No action lies against a proxy
(a) by reason only of having acted in good faith in accordance with this Act; or
(b) for failing to make health care decisions on behalf of the maker.
In any proceeding in which the capacity of a maker to make health care decisions is at issue, the maker is deemed to have capacity to instruct counsel.
No person is required to inquire into the existence of a directive or of a revocation of a directive.
No action lies against a person who administers or refrains from administering treatment to another person by reason only that the person
(a) has acted in good faith in accordance with the wishes expressed in a directive or in accordance with a decision made by a proxy; or
(b) has acted contrary to the wishes expressed in a directive if the person did not know of the existence of the directive or its contents.
A directive that has been acted upon and
(a) that is not executed in accordance with this Act;
(b) that has been revoked; or
(c) that was made by a person who did not have the capacity to make health care decisions;
is deemed to be valid for the purposes of this Act if the person who acted upon it had no reason to believe that the directive was not in fact executed in accordance with this Act, was revoked or was made by a person who did not have capacity.

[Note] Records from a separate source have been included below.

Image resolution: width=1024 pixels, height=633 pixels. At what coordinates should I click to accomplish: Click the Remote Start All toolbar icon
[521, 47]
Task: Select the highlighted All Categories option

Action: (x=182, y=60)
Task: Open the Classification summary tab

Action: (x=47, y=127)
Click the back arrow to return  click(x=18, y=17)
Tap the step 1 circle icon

The entitlement of a person or his or her spouse or common-law partner to any of the following:
(a) a beneficial devise, bequest, or other disposition or appointment of or affecting real or personal property under the will of the maker of a directive;
(b) the proceeds of an insurance policy on the life of a maker; or
(c) a share of a maker's estate under The Intestate Succession Act;
is not void by reason only that the person has signed a directive on the maker's behalf, has been a witness to the making of a directive or has acted as the maker's proxy.

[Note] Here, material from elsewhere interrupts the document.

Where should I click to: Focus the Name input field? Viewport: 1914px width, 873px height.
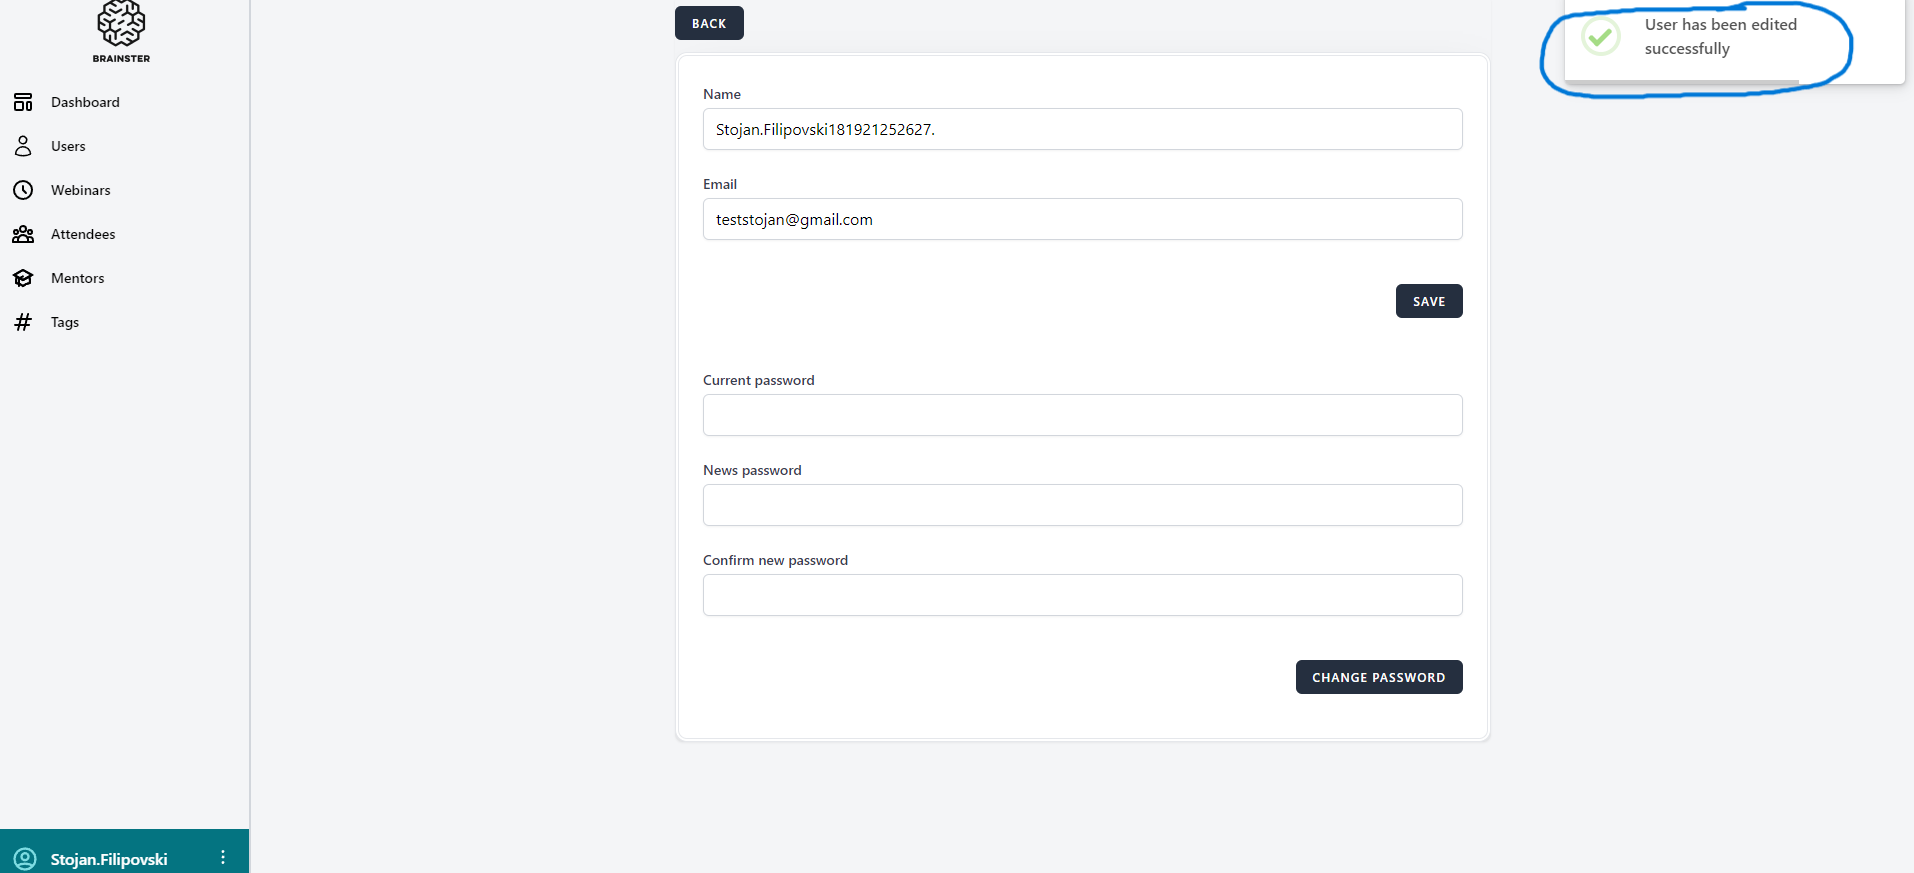coord(1082,129)
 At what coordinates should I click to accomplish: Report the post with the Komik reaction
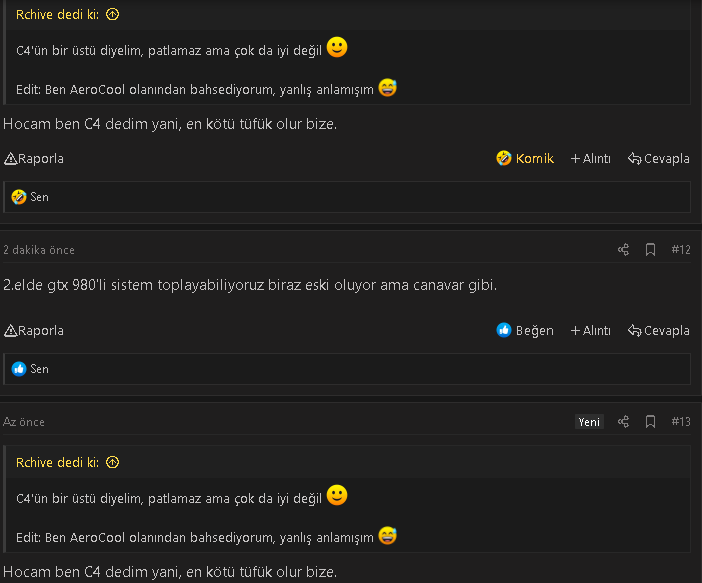coord(34,158)
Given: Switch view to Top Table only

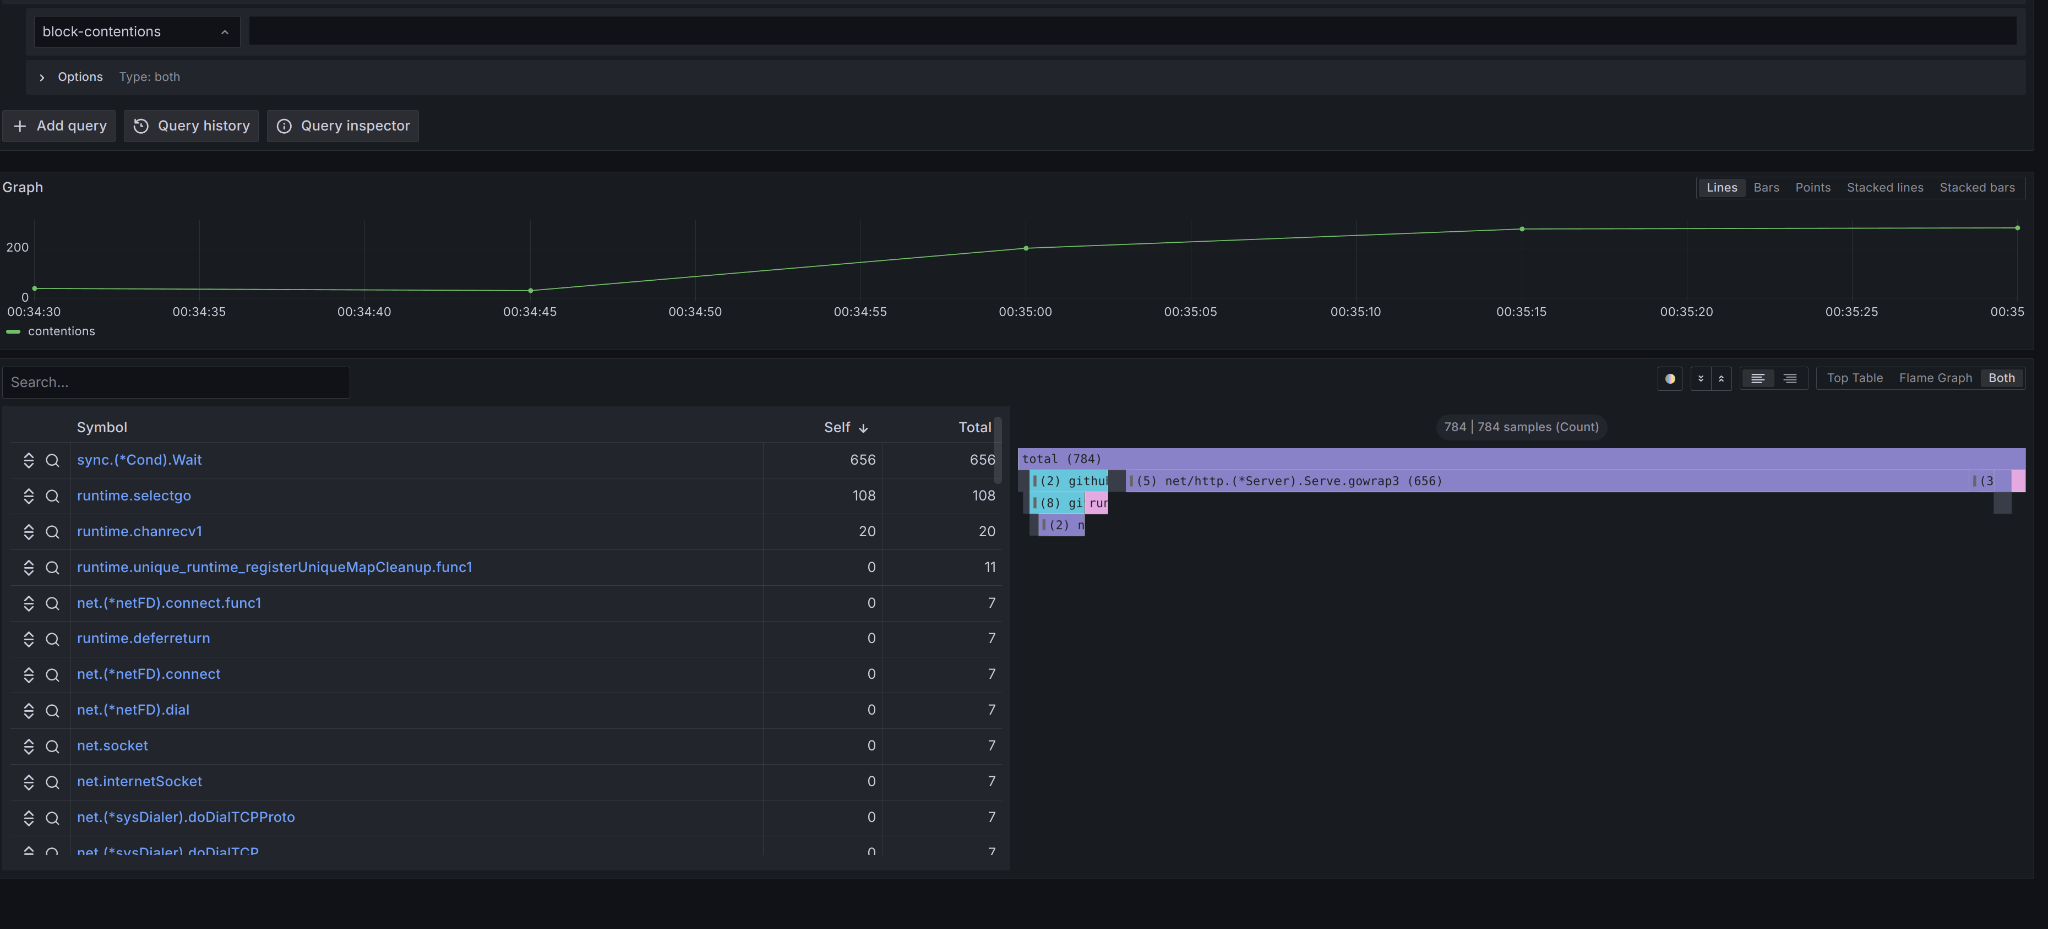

Nothing in this Act abrogates or derogates from any rights or responsibilities conferred by statute or common law.
No inference or presumption shall arise by reason only that a person has not made or has revoked a directive.
Any person who, without the maker's consent, willfully conceals, cancels, obliterates, damages, alters, falsifies or forges a directive or a revocation of a directive is guilty of an offence and liable on summary conviction to a fine of not more than $2,000., or to imprisonment for a term of not more than six months, or both.
For the purpose of section 8.1, the Lieutenant Governor in Council may make regulations
(a) authorizing a person or class of persons to
(i) witness the acknowledgment, by the maker, of a signature on a directive signed by a person other than the maker without being in the presence of the maker, and
(ii) sign a directive as a witness without being in the presence of the maker;
(b) specifying the procedures to be followed for witnessing the acknowledgment, by the maker, of a signature on a directive;
(c) if the maker and the witness are in different jurisdictions, deeming a directive to be made in a particular jurisdiction;
(d) prescribing wording required to be included in or appended to a directive.
NOTE: These sections contained consequential amendments to other Acts, which are now included in those Acts.
This Act may be cited as The Health Care Directives Act and referred to as chapter H27 of the Continuing Consolidation of the Statutes of Manitoba.
This Act comes into force on a day fixed by proclamation.
NOTE: S.M. 1992, c. 33 was proclaimed in force July 26, 1993.